■ **Passage to read**
■ ■ ■ ■

Before following his father into battle, he had been like any other Kurdish boy: in love with his Maman, fascinated by birds and the rugged Zagros Mountains, dutiful to his stern and powerful Baba. But after he is orphaned in a massacre by the armies of Irans new shah, he is taken in by the very army that has killed his parents, renamed Reza Khourdi, and indoctrinated into the modern, seductive ways of the newly minted nation, careful to hide his Kurdish origins with every step.
The Age of Orphans follows Reza through his meteoric rise in rank, his marriage to a proud Tehrani woman, and his eventual deployment, as a colonel, back to the Zagros Mountains and the ever-defiant Kurds. Here Reza is responsible for policing, and sometimes killing, his own people, and his carefully crafted persona begins to crack.
Told with an evocative richness of language that recalls Michael Ondaatje or Anita Desai, the story of Reza Khourdi is that of the twentieth-century everyman, cast out from the clan in the name of nation, progress, and modernity, who cannot help but yearn for the impossible dreams of love, land, and home.
About the Author
Laleh Khadivi was born in Esfahan Iran in 1977. In the aftermath of the Islamic Revolution her family fled, first to Belgium and Puerto Rico, finally settling in Canada and the United States. She graduated from Reed College in 1998 and moved to New York where she began to direct documentary films for A&E, HBO and Showtime. The Age of Orphans is the first novel in a projected trilogy that will trace three generations of a Kurdish family as they make their way to the United States and undergo the profound transformations of the immigrant experience. Based loosely on the life of her own family, Laleh Khadivi conducted extensive interviews with her extended family to get at her haunting story of displacement, exile and loss.

■ ■ ■ ■

■ **Task prompt**
Write out the portion of the book description above that begins with the words "Before following his" and ends with "with every step.".

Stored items
■ ■ ■ ■

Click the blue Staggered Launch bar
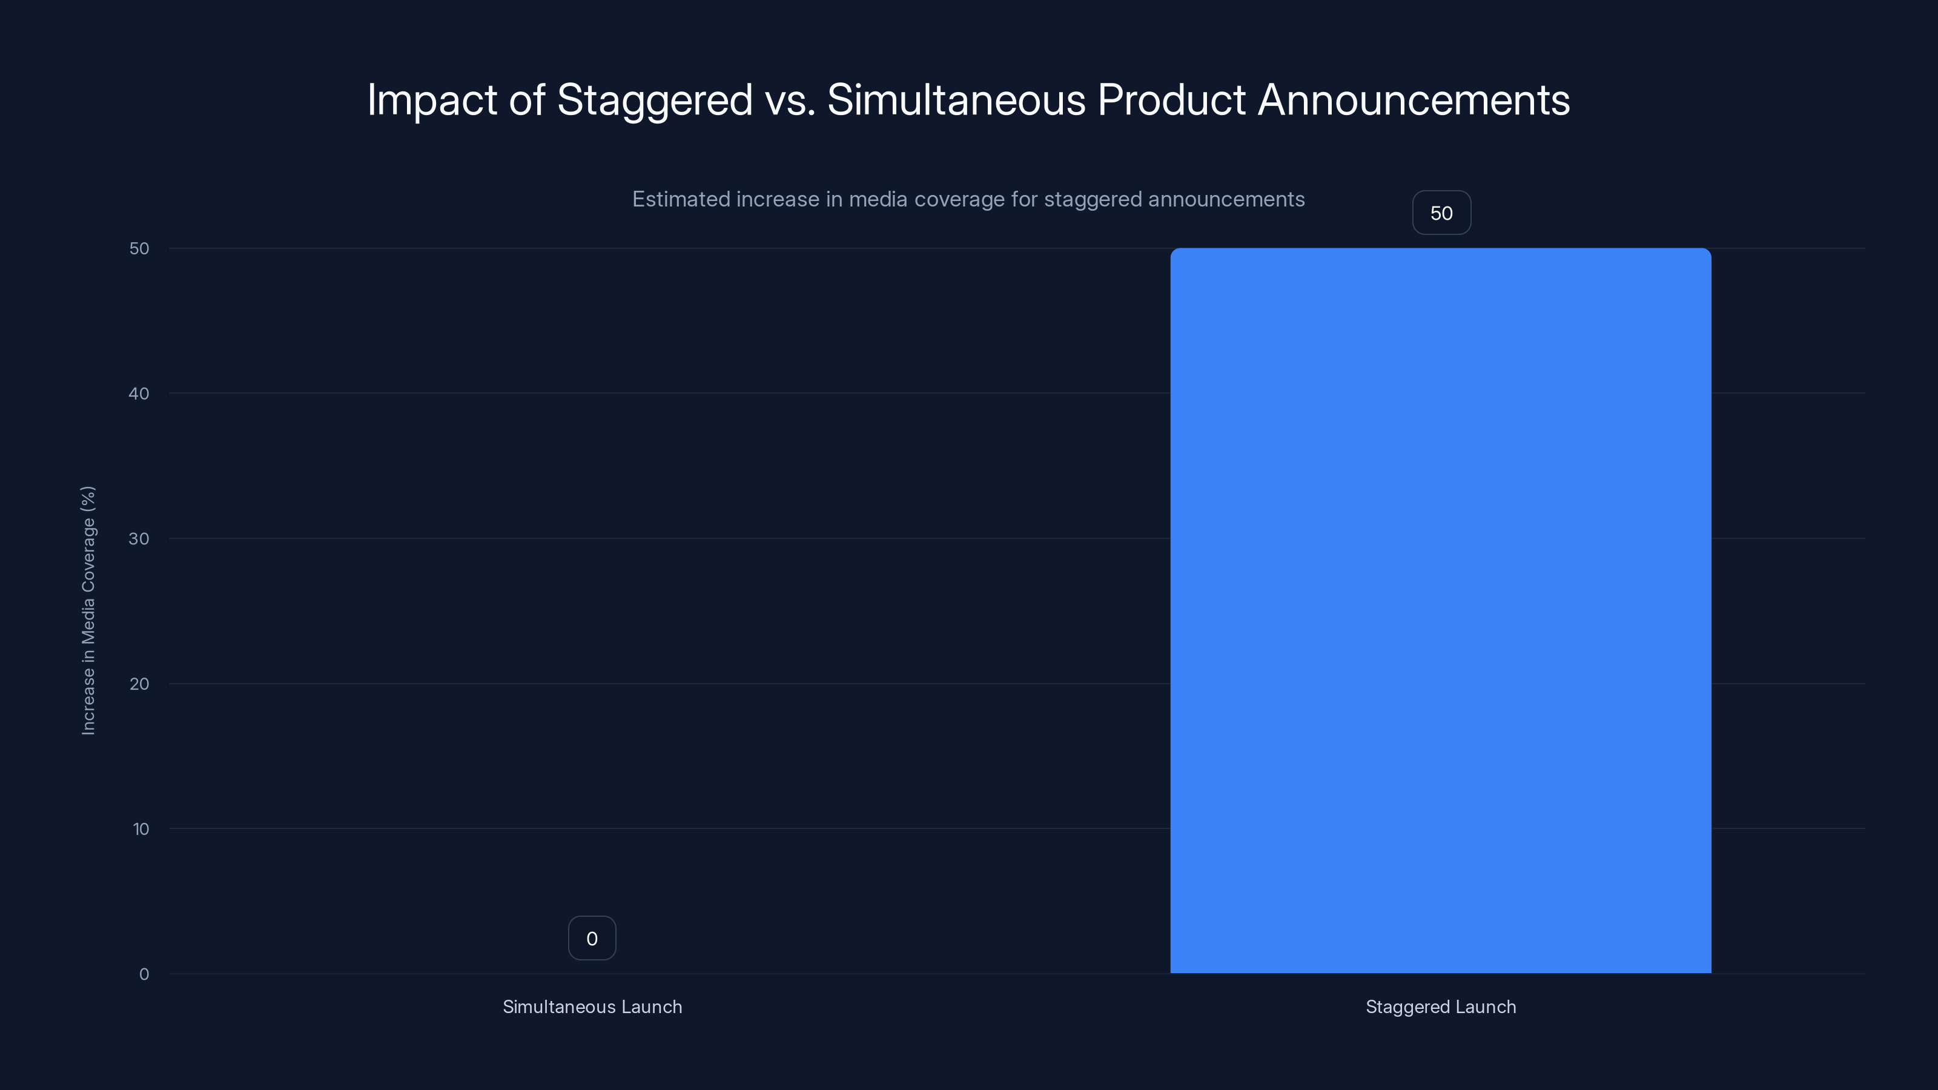(1440, 610)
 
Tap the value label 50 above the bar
(1441, 213)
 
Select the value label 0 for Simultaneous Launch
(591, 938)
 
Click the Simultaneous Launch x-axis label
(592, 1006)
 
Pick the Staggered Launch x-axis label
(1440, 1006)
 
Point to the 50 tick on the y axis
(139, 248)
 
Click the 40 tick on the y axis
(139, 394)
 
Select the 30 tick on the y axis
(139, 538)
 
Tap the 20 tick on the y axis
(139, 684)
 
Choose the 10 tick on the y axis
(141, 829)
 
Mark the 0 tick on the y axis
(144, 974)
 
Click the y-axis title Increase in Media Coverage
(88, 610)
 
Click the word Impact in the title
(432, 99)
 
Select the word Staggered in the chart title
(655, 101)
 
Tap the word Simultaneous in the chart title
(956, 99)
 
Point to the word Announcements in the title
(1414, 99)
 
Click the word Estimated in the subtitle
(681, 199)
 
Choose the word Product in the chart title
(1171, 99)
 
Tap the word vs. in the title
(790, 101)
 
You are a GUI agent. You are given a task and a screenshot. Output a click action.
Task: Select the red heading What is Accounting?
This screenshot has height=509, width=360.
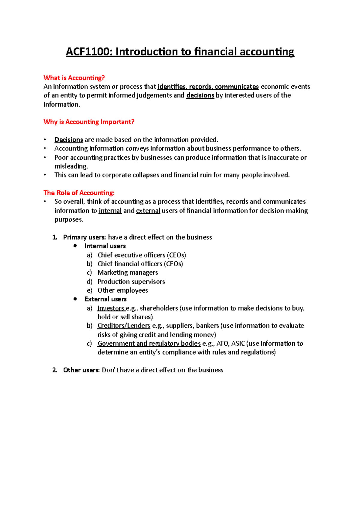click(74, 78)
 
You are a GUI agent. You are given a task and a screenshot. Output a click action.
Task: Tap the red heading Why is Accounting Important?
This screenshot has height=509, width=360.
click(89, 122)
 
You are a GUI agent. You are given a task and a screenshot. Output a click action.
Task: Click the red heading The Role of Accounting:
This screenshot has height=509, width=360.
click(79, 193)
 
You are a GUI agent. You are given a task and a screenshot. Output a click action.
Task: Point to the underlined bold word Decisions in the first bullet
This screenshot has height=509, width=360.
click(69, 140)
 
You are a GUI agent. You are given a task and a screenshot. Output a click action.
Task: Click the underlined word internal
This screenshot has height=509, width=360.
click(110, 211)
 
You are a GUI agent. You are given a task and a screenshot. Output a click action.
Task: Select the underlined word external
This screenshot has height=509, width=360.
click(148, 211)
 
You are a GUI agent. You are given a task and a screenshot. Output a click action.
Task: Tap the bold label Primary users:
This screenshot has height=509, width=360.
click(84, 237)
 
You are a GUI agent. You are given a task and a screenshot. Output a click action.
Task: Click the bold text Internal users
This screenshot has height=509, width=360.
click(105, 246)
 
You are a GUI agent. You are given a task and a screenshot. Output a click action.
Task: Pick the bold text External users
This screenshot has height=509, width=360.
click(105, 299)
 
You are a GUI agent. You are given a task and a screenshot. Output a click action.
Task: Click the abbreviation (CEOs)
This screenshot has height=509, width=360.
click(176, 255)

■ ■ ■ ■

■ **Expected answer**
Before following his father into battle, he had been like any other Kurdish boy: in love with his Maman, fascinated by birds and the rugged Zagros Mountains, dutiful to his stern and powerful Baba. But after he is orphaned in a massacre by the armies of Irans new shah, he is taken in by the very army that has killed his parents, renamed Reza Khourdi, and indoctrinated into the modern, seductive ways of the newly minted nation, careful to hide his Kurdish origins with every step.